I

It is time that the old question of the superiority of cat or dog should be discussed on some other ground than that of British feeling or human egotism.

The case of the cat is prejudged if we are to weigh his merits on practical grounds, for the cat is a dreamer and a dramatist; or if we are to estimate his character from the point of view of Western civilisation, for the cat, as William Watson says, is the type of the Orient; or, finally, if we are to consider the moral qualities of the cat solely in relation to the desires of the human being. If these are our premisses then the vulgar estimate of the cat is the true one.

According to this estimate the cat is a domestic comfortable creature, usually found curled up like the ammonite, and in a state of semi-torpor; it is essentially selfish and essentially cruel, but apart from these two drawbacks, essentially feminine. “The cat is selfish, and the dog is faithful.” This sums up a judgment founded on wilful ignorance and gross egotism.

In respect to what is the dog faithful and the cat selfish? Simply in this regard, that the dog takes the vainest man on something better than his own estimate, while of the cat’s life and world the human being forms but a little part.

Here plainly Greek meets Greek, and we had better let the accusation of egotism alone. But apart from this point, the above summary of the cat’s nature is about as true as the following summary of the sportsman’s nature from the cat’s point of view.

“The sportsman is a quiet, domestic creature, fond of his comforts and his meals; he is generally found smoking in an armchair before the fire. The only thing which interferes with his domesticity is his tendency to absent himself from the house for hours together; this appears to be the result of a curious mania quite foreign to his nature; and it will cause him even to miss his meals. If you come upon him at such times he is engaged in a prosaic kind of wholesale slaughter; he has no exciting chases after his prey, no display of ability, no well-planned ambushes; but he kills at a distance through an unpleasantly noisy instrument. The sportsman, too, is absolutely dangerous to life at such time, and I have known cats fall victims to his rage; whereas, if you meet him in his normal condition, he is usually quite tame; you can safely leave kittens in the room with him, and I have never known him kill a caged bird. The keeper is a very dangerous sort of sportsman, and must be regarded as radically unsafe. The difference between sportsmen and keepers is much the same as that between capricious bulls and mad bulls.”

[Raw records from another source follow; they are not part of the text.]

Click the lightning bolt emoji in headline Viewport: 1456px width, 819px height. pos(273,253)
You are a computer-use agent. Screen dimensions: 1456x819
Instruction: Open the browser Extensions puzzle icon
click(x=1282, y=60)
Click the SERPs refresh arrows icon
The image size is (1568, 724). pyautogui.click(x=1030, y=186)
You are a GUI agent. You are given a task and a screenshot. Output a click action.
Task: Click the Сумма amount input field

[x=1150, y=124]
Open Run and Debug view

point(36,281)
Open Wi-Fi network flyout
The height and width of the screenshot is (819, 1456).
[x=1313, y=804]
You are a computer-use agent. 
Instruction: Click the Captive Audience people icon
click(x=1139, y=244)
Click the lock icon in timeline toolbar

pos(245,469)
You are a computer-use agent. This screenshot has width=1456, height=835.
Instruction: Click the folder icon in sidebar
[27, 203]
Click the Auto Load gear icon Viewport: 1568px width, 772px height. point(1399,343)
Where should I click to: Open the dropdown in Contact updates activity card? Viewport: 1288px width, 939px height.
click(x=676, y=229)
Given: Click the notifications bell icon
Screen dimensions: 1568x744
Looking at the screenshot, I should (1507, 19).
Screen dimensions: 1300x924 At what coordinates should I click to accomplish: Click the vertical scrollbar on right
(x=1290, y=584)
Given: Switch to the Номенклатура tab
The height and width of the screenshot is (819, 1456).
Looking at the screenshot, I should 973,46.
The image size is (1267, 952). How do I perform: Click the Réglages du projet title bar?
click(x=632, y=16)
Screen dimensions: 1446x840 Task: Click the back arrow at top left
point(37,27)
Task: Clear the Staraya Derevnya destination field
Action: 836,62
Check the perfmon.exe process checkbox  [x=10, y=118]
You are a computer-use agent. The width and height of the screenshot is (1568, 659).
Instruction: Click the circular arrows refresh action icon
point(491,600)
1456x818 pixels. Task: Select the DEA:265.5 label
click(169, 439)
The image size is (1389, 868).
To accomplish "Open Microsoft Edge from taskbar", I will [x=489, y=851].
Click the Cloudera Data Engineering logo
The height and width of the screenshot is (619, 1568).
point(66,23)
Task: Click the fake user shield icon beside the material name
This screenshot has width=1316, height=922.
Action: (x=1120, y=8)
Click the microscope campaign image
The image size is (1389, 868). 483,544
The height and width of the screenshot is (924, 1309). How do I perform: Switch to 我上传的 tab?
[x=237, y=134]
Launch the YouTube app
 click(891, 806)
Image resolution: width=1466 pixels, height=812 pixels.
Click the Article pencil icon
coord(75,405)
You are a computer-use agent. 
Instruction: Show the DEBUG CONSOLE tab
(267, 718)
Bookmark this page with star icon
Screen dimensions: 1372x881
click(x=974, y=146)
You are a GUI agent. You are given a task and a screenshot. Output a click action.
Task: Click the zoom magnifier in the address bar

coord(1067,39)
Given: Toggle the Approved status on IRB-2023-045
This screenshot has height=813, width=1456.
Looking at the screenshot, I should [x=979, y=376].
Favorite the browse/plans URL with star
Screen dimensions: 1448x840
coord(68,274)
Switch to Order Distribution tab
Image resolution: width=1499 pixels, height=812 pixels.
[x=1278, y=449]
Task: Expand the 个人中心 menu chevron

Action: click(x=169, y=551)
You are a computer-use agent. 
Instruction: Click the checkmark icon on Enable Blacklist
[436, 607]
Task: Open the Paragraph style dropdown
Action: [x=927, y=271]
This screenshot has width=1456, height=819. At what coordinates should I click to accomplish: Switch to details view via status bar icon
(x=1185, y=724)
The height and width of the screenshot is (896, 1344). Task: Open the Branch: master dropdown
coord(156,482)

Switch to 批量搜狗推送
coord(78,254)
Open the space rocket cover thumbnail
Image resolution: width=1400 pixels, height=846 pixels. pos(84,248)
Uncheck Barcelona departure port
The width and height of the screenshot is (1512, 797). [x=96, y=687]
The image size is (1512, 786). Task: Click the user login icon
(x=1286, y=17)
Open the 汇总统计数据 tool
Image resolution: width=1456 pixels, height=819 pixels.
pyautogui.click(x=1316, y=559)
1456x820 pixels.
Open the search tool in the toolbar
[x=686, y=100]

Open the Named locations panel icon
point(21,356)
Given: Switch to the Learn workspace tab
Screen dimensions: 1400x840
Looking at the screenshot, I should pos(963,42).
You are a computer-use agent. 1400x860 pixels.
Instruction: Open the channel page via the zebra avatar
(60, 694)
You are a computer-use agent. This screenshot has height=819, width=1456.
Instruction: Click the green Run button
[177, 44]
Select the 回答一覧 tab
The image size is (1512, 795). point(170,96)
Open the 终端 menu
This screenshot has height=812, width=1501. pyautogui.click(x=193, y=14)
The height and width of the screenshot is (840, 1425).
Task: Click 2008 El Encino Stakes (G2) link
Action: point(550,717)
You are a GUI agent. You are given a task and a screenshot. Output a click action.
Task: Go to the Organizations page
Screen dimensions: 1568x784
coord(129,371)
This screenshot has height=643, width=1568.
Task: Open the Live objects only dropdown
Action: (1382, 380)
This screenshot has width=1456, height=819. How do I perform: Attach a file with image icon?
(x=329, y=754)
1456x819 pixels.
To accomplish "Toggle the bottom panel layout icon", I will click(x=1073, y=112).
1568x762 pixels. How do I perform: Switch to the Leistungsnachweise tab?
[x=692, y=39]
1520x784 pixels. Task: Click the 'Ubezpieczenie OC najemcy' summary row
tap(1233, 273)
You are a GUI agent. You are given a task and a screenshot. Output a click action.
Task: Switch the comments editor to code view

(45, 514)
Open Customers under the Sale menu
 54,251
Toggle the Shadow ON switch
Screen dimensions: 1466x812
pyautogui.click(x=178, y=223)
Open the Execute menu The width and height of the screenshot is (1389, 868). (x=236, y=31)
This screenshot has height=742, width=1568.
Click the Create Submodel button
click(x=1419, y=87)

The fact is, that the usual judgment of cats rests on a total misapprehension of the scope of a cat’s life; and the root of the misunderstanding goes wider and deeper than this. The average human being takes account only of those qualities of animals which have some practical bearing on human life; even the animal lover is wont to take account only of animal qualities, physical, mental, and, at a stretch, moral; whereas that which is the pivot of human life and human relations; that which, rudimentary as it is in animals, is still the pivot of animal qualities—namely, the force of personality—is altogether left out of account.

No judgment of animals can be adequate, or in any sense true, which does not take account of personality, more or less developed, and of the scope of the creature’s life as determined by it.

The more intimately one knows animals, the more one is struck by their individuality, and the varying force of their personality.

Persis had the most intense personality of any animal I have ever known. Mentu’s, less vivid, was still as individual and distinct; Ra had a little narrow nature, Alexander was undeveloped, and the tabby is frankly common; but all are as distinct from one another, as essentially personal, as five human beings.

And it is greatly through this personality that the scope of an animal’s life, as of the life of the human being, is determined; we are all more or less at the mercy of what we, in our blindness, call “blind forces;” but in all of us there is something which out of the “manifold” of the world seeks and selects a consistent experience, some principle which determines the scope of life.

Out of the many chemicals of the soil each plant draws those which are appropriate to its own life, each plant transforms them into a living thing, a definite beauty of leaf and bud.

And the alchemy of the higher creature does not only transform the material particles of the world, now into the ashen silky hair and yellow eyes of Mentu, now into the curly grizzled coat of Taffy; but through the intelligence and sensibilities, through the desire for approbation and of admiration, through the protective love of the offspring, and the pure straining after the affection of the human being, dimly understood, these dawning consciousnesses gather from the world of sensation, of intelligence, of emotion, such material as they can assimilate and transform, defining it into a life and world of their own.

If we cannot from the point of more developed moral consciousness, and higher intelligence, even seek to understand the dawnings in the lower creatures of that which makes us what we are, then to us animals are mere playthings or mere slaves, and we can have no least perception of what is meant by that earnest, if unrealised, “expectation of the creature.”